State Premiers have no constitutional right to be addressed, advised or consulted upon matters concerning the defence of this country, but they were given the fullest information on the war situation direct from the mouths of the military advisers to the Commonwealth. Although they are an estimable body of men - I am personally friendly with most of them - they have no right to be so addressed whilst members of Parliament, who have a constitutional responsibility to the nation, are ignored. We have received no information of a worthwhile character from the Ministers and, as a Parliament, we have not been given the opportunity of hearing General MacArthur or any other high military, naval or air force authority. All that the Parliament is told is contained in a typewritten document that has been prepared for the information of the House; it is read to us, and then we are invited to ask a few questions. As a representative of the people I protest against that practice. Any information I have received in recent times on the war situation has generally been passed on to me by pressmen who, by the very nature of their calling, are in closer touch with the Ministers than are most honorable members. I hope that the Government will, in the near future, alter the existing practice; but while it continues to exist I shall, with justification, continue to protest.

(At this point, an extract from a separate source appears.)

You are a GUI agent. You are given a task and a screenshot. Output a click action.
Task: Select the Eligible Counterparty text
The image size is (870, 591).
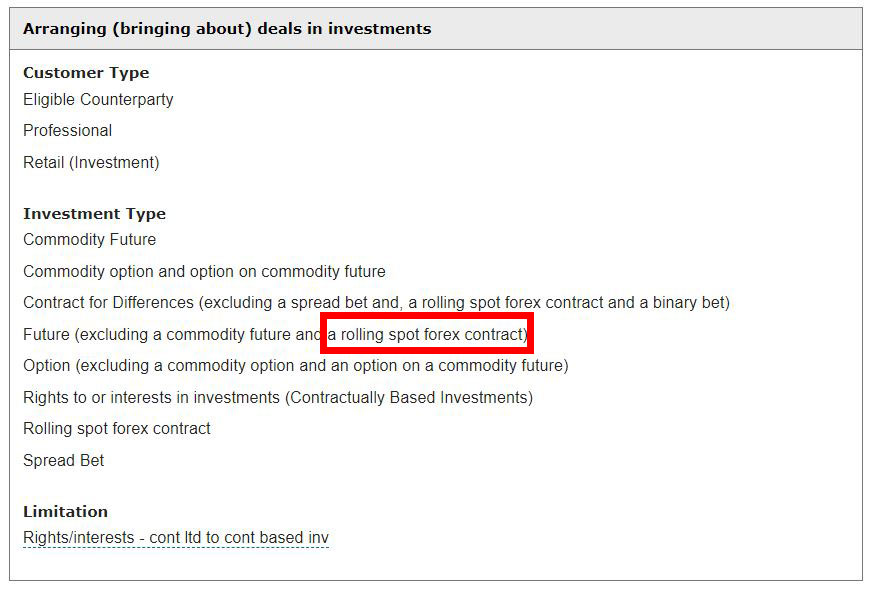[98, 99]
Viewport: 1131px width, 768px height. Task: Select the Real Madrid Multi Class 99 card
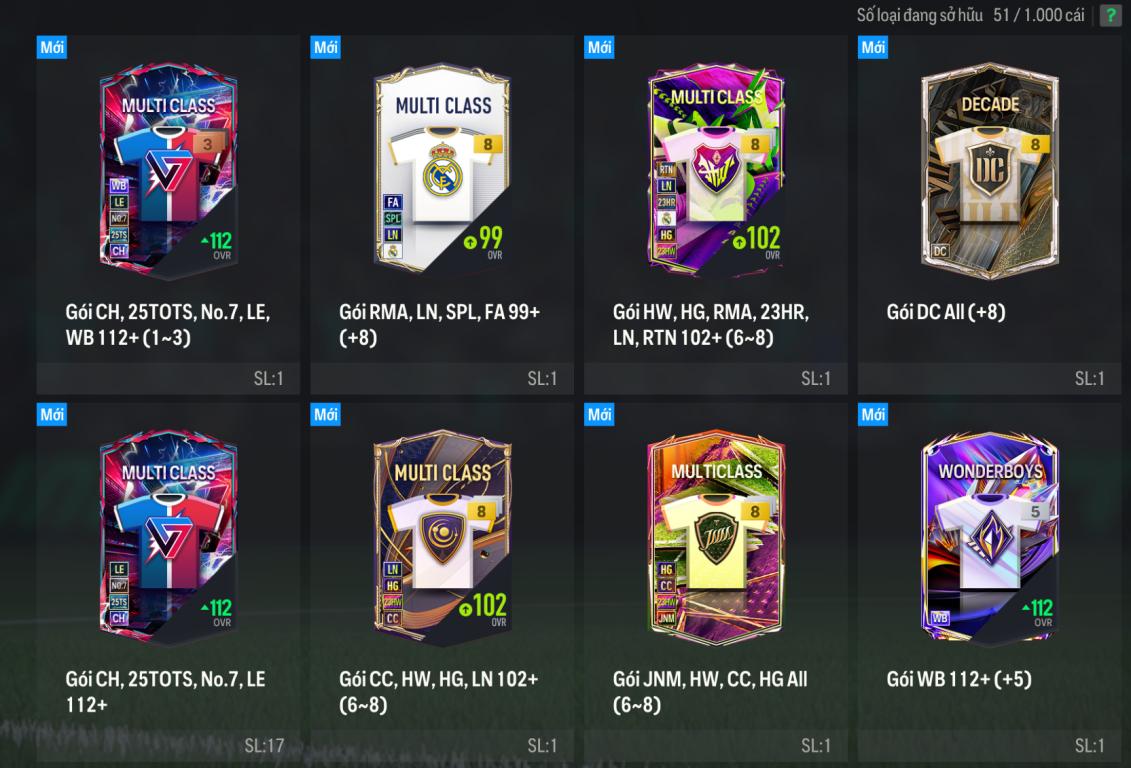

I am afraid that the debate on the amendment may have the effect of further inflaming the minds of parents of youths, aged eighteen years, who are already at operational stations throughout the country without having received any previous military training. There is agitation in the minds of many parents because the instruction that the Minister said he had issued has in most cases been ignored. I have received a number of letters and press cuttings from people who desire that their protest should be beard in opposition to the policy of the Government of sending youths direct to battle stations. The first press cutting is from the Melbourne Sun News-Pictorial of the 20th March. It reads -

page 843

WAR COUNCIL SAYSNO MORE FRONT LINE JOBS FOR YOUTHS AGED EIGHTEEN

As a result of a decision by the War Advisory Council, youths of eighteen are to be removed from battle stations.

The decision affects youths of this age who have been sent to advanced posts in the near north.

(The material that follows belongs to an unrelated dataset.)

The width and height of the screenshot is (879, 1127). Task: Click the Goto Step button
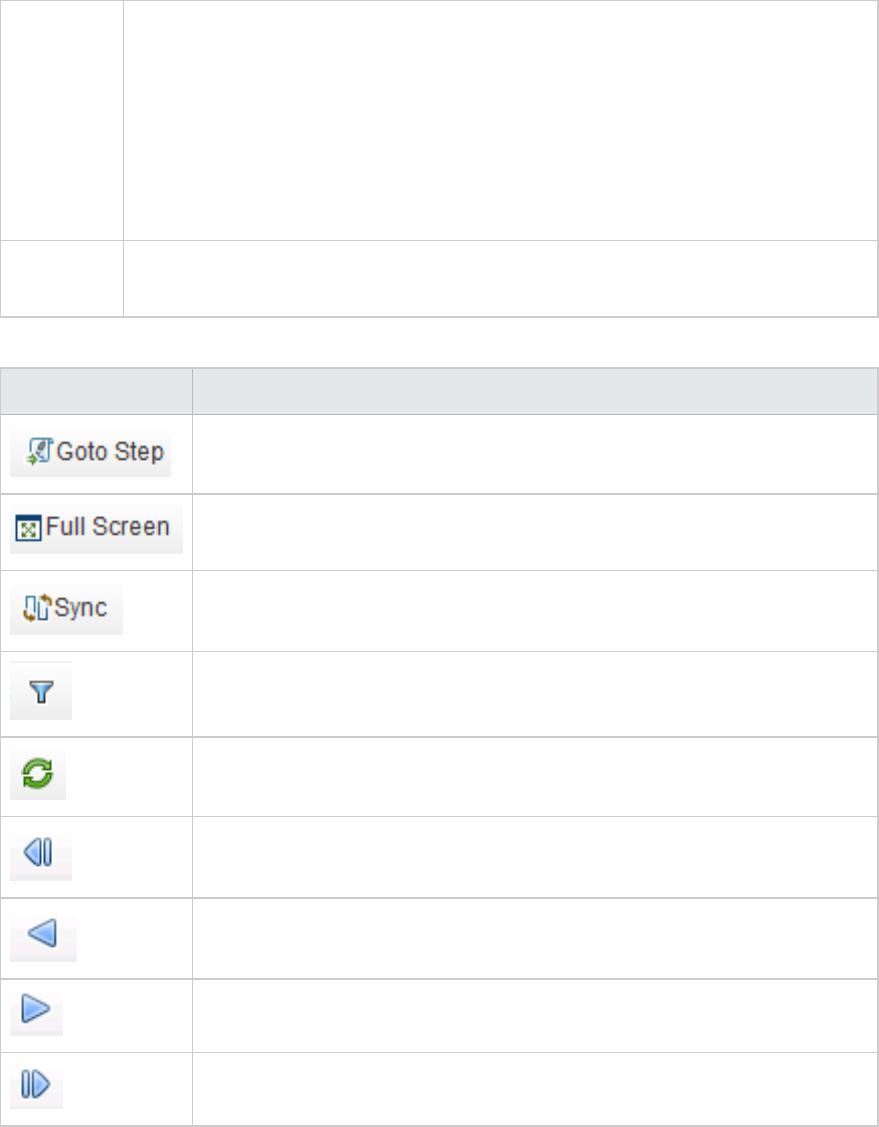(x=91, y=451)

No time was lost by the military authorities in carrying the Government’s instruction into effect. It was stated yesterday that one youth was taken front a troop train which was on its way to another State.

In recent months parents have complained that their sons had been sent to battle stations after completing only a few weeks of military training.

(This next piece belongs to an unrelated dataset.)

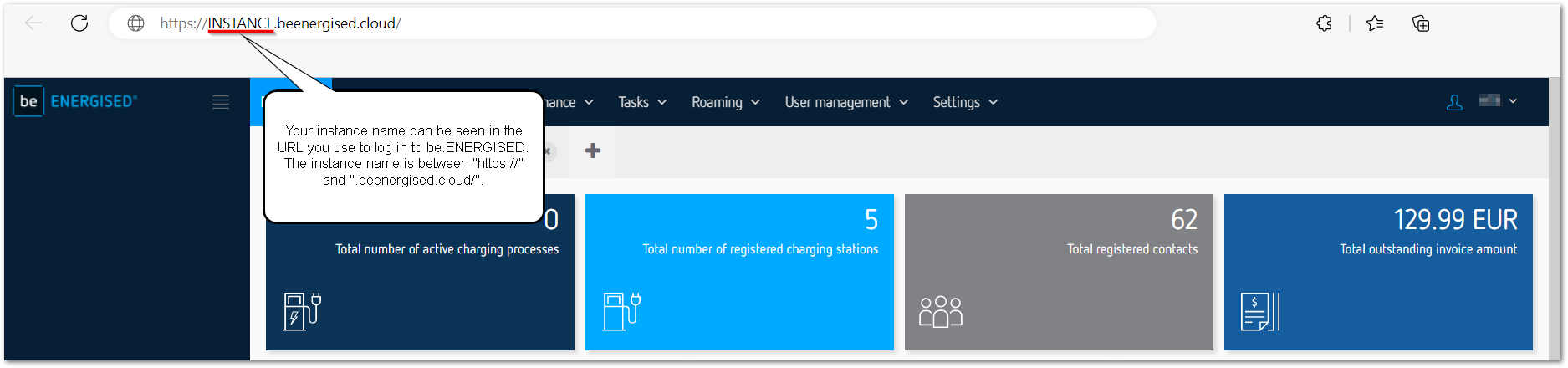Click the browser refresh icon
The height and width of the screenshot is (368, 1568).
pos(79,23)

It is understood that the Federal Government is also considering a proposal to give youths up to twenty more intensive training in the instruction depots before they are given active duty.

That paragraph was followed the next day by a sub-leader in the same newspaper in the following terms: -

page 844

YOUNG SOLDIERS

Not only the parents of those affected, but public opinion generally will endorse the decision of the War Advisory Council to remove youths of eighteen from battle stations. These youngsters are in no way fitted to stand the strain of front-line warfare and protests against the sending of them to advanced posts are tinged with justifiable bitterness when militiamen in the twenties are still serving their country in office chairs by day and returning to their homes at night.

While in the Philippines, General MacArthur made a scientific survey of his Japanese prisoners and has reported that their average age was 23 with the eldest 31, and they had had eighteen months’ military service. There must be noquestion of sending mere youths todo battle with soldiers of this calibre. The place for the under twenties is in depots to undergo intensive training until they reach manhood.

I ask the Minister for the Army to tell the Parliament how many youths up to the age of twenty years have, in accordance with his instructions, been brought back from Port Moresby and Darwin; and how many youths aged eighteen years to nineteen years, details of whose cases have already been furnished, are still at operational stations to the west and north of the continent. Many parents are concerned because their young sons, in addition to being sent to operational stations, irrespective of the decision reached on the amendment we are debating, may at some future date be sent to the islands north of Australia when offensive action is taken.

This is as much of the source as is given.